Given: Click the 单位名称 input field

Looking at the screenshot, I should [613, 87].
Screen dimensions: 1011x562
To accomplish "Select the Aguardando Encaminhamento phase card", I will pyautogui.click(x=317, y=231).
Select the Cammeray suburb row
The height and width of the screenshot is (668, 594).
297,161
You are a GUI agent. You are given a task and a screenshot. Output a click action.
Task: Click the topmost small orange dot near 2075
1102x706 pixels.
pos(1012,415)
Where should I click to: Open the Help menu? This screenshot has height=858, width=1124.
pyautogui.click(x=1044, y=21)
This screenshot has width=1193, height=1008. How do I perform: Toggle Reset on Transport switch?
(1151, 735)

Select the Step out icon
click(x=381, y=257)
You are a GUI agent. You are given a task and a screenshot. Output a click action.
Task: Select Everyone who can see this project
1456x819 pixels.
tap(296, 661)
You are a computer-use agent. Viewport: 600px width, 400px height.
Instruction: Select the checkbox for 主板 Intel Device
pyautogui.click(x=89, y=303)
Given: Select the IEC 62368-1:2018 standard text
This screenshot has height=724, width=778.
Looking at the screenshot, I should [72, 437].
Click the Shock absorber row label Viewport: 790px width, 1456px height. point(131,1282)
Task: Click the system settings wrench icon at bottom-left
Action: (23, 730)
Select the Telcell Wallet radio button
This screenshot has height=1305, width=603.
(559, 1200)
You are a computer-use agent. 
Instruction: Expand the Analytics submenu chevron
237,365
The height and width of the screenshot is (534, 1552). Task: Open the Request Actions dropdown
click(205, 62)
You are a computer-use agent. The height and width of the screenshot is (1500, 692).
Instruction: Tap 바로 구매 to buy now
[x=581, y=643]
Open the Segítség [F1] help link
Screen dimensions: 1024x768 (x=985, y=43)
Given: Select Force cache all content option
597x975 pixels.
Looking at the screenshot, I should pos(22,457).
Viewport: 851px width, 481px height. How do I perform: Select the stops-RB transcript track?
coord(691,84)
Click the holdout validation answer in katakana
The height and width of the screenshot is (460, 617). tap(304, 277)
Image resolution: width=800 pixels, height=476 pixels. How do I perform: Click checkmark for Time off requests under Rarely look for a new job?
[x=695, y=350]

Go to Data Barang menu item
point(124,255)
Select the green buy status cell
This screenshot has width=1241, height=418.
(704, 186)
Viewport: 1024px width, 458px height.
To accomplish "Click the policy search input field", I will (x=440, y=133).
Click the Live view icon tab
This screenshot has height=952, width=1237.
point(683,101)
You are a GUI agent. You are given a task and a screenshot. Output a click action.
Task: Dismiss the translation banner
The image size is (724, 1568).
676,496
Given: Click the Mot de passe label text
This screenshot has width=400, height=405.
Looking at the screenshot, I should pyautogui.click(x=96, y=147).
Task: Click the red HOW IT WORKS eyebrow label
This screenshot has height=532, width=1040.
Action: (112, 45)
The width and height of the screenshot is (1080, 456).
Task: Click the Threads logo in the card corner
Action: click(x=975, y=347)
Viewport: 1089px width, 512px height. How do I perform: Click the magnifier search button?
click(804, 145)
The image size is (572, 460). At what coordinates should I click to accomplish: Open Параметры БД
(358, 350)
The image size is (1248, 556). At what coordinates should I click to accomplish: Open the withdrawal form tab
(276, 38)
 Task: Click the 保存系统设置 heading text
######
TASK STATEMENT → Write the records out once more. Change nothing.

EXERCISE ANSWER →
Given: Click the 单位名称 input field

Looking at the screenshot, I should [613, 87].
Screen dimensions: 1011x562
To accomplish "Select the Aguardando Encaminhamento phase card", I will pyautogui.click(x=317, y=231).
Select the Cammeray suburb row
The height and width of the screenshot is (668, 594).
297,161
You are a GUI agent. You are given a task and a screenshot. Output a click action.
Task: Click the topmost small orange dot near 2075
1102x706 pixels.
pos(1012,415)
Where should I click to: Open the Help menu? This screenshot has height=858, width=1124.
pyautogui.click(x=1044, y=21)
This screenshot has width=1193, height=1008. How do I perform: Toggle Reset on Transport switch?
(1151, 735)

Select the Step out icon
click(x=381, y=257)
You are a GUI agent. You are given a task and a screenshot. Output a click action.
Task: Select Everyone who can see this project
1456x819 pixels.
tap(296, 661)
You are a computer-use agent. Viewport: 600px width, 400px height.
Instruction: Select the checkbox for 主板 Intel Device
pyautogui.click(x=89, y=303)
Given: Select the IEC 62368-1:2018 standard text
This screenshot has height=724, width=778.
Looking at the screenshot, I should [72, 437].
Click the Shock absorber row label Viewport: 790px width, 1456px height. point(131,1282)
Task: Click the system settings wrench icon at bottom-left
Action: (23, 730)
Select the Telcell Wallet radio button
This screenshot has height=1305, width=603.
(559, 1200)
You are a computer-use agent. 
Instruction: Expand the Analytics submenu chevron
237,365
The height and width of the screenshot is (534, 1552). Task: Open the Request Actions dropdown
click(205, 62)
You are a computer-use agent. The height and width of the screenshot is (1500, 692).
Instruction: Tap 바로 구매 to buy now
[x=581, y=643]
Open the Segítség [F1] help link
Screen dimensions: 1024x768 (x=985, y=43)
Given: Select Force cache all content option
597x975 pixels.
Looking at the screenshot, I should pos(22,457).
Viewport: 851px width, 481px height. How do I perform: Select the stops-RB transcript track?
coord(691,84)
Click the holdout validation answer in katakana
The height and width of the screenshot is (460, 617). tap(304, 277)
Image resolution: width=800 pixels, height=476 pixels. How do I perform: Click checkmark for Time off requests under Rarely look for a new job?
[x=695, y=350]

Go to Data Barang menu item
point(124,255)
Select the green buy status cell
This screenshot has width=1241, height=418.
(704, 186)
Viewport: 1024px width, 458px height.
To accomplish "Click the policy search input field", I will (x=440, y=133).
Click the Live view icon tab
This screenshot has height=952, width=1237.
point(683,101)
You are a GUI agent. You are given a task and a screenshot. Output a click action.
Task: Dismiss the translation banner
The image size is (724, 1568).
676,496
Given: Click the Mot de passe label text
This screenshot has width=400, height=405.
Looking at the screenshot, I should pyautogui.click(x=96, y=147).
Task: Click the red HOW IT WORKS eyebrow label
This screenshot has height=532, width=1040.
Action: (112, 45)
The width and height of the screenshot is (1080, 456).
Task: Click the Threads logo in the card corner
Action: click(x=975, y=347)
Viewport: 1089px width, 512px height. How do I perform: Click the magnifier search button?
click(804, 145)
The image size is (572, 460). At what coordinates should I click to accomplish: Open Параметры БД
(358, 350)
The image size is (1248, 556). At what coordinates should I click to accomplish: Open the withdrawal form tab
(276, 38)
 Task: Click the 保存系统设置 heading text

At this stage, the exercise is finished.